Somehow I have a feeling that Simone’s proposal would inevitably spark a legal challenge if it becomes law. According to Liberty Counsel’s Daniel Schmid, New York has a rich recent history of official religious intolerance.
“New York lawmakers targeting Chick-fil-A for its religious beliefs is nothing new, to be certain. In 2016, the former New York City Mayor Bill DeBlasio called for New Yorkers to boycott Chick-fil-A when it opened a restaurant in the city, and his only basis for doing so was the company’s religious beliefs on traditional marriage,” Schmid, who is Associate Vice President for Legal Affairs for the Florida-based LC.
“The City of Buffalo put up roadblocks when Chick-fil-A wanted to open a location there and ultimately prevented them from opening a restaurant there. Now, the latest iteration of New York’s religious hostility arises in the form of coerced compliance with two lawmaker’s opinions about whether a company should be open on Sunday,” Schmid continued.
“The irony is astounding with DeBlasio previously saying he would never patronize a Chick-fil-A because of its religious beliefs and now Assemblyman Tony Simone saying more people should be able to patronize them on Sundays. The only common thread among those two positions is overt hostility towards Chick-fil-A’s religious beliefs,” he said.
Given the lengthy list of competing fast food services on the NYTW, it’s clear there is no public good need to force Chick-fil-A to open on Sundays, so the motivation for doing so must stem from something else, such as that “overt hostility” that Schmid mentions above.
That hostility is no new thing in New York, as Schmid points out:
For years, New York has unconstitutionally and systematically attempted to excise religion from the public square. During COVID-19, Gov. Kathy Hochul (D-N.Y.) ordered churches to close their doors while permitting liquor stores and strip clubs to remain open. The governor’s administration likewise revoked all religious accommodations to compulsory vaccination for healthcare workers in New York.

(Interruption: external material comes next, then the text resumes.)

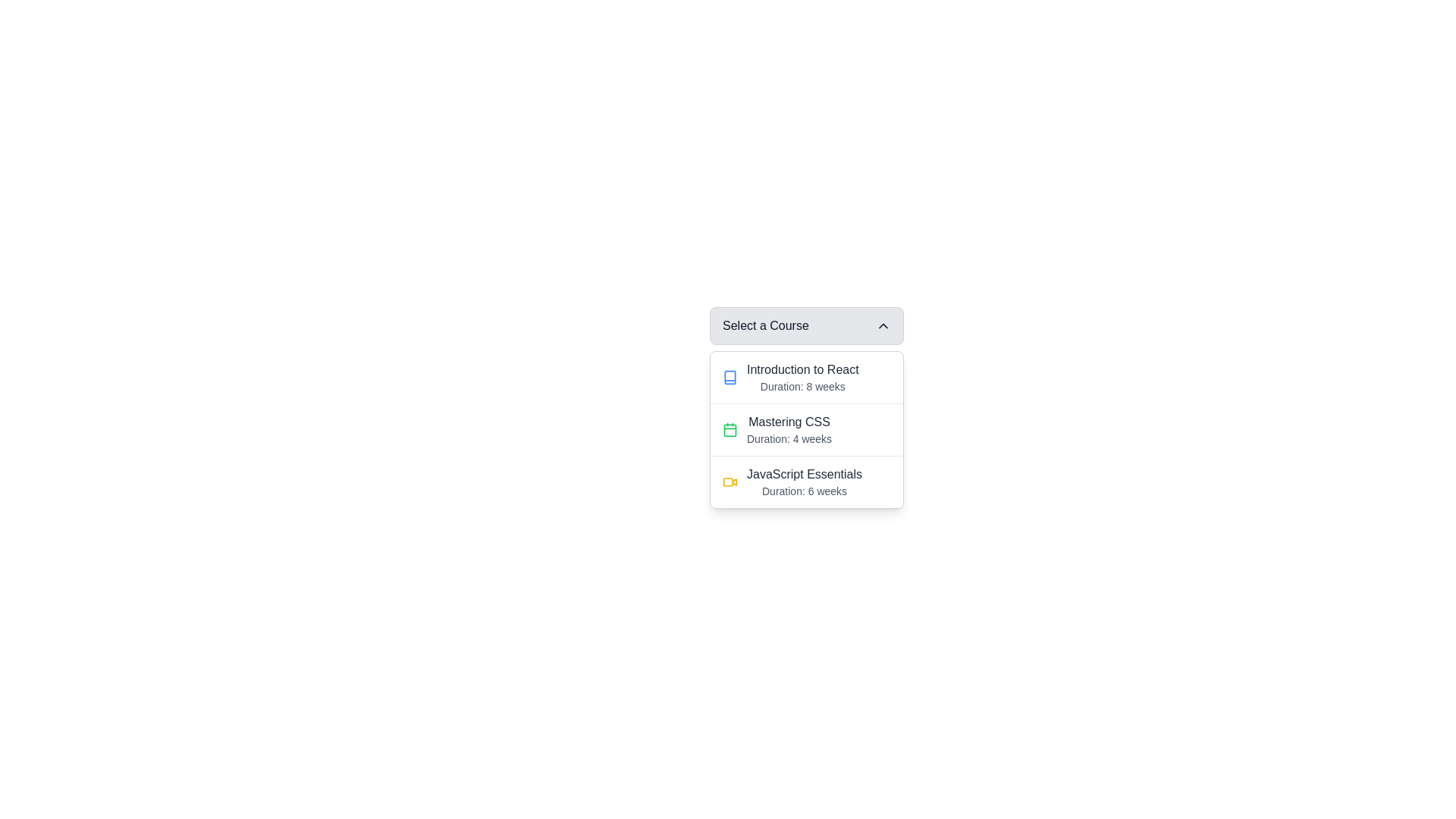 The image size is (1456, 819). What do you see at coordinates (806, 429) in the screenshot?
I see `the dropdown menu item displaying the course title 'Mastering CSS'` at bounding box center [806, 429].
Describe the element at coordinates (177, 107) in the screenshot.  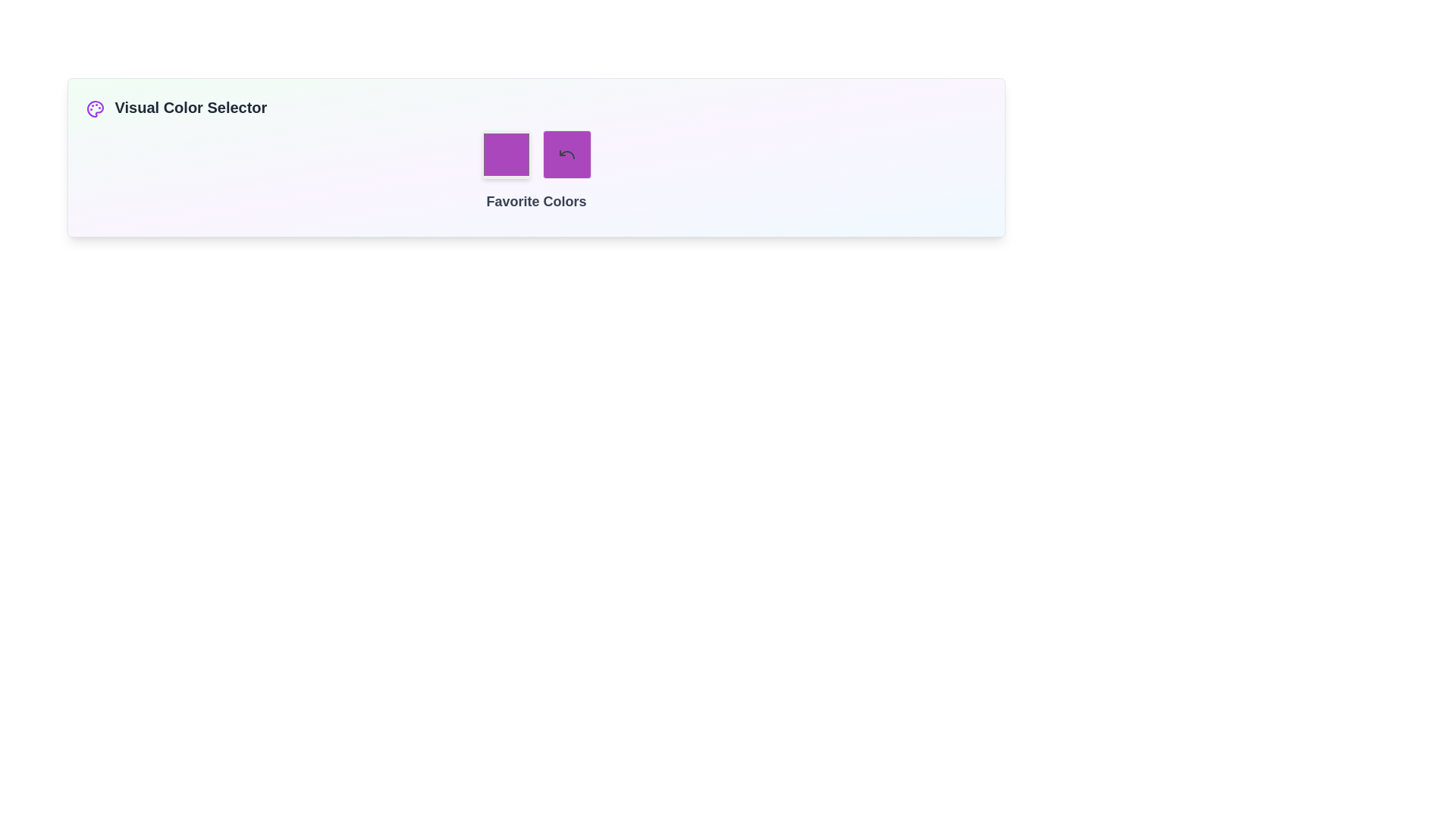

Now, Tony Simone’s rationale was rather simple: “If you want to eat fried chicken while traveling over the holidays, then Chick-fil-A should be open on Sundays.” In Simone’s mind, it appears a traveler’s craving for a particular flavor of physical nourishment outweighs Chick-fil-A’s right to spiritual nourishment on Sundays. Unfortunately for Simone, the First Amendment sets a different order of priority.
For those who think forcing a fast food franchise to stay open on Sundays at a mere six locations in one state is no big deal, think about this: If Simone’s proposal becomes law, it becomes a precedent. If New York can force Chick-fil-A locations in one part of the state to stay open on Sundays, why not do the same for all the other locations around the state?
And one more thing: As Patrick Henry (of “Give me liberty or give me death!” fame) warned: “Guard with jealous attention the public liberty. Suspect everyone who approaches that jewel.”
Editor’s note: An earlier version of this story incorrectly Daniel Schmid’s name. We apologize to our readers for this error.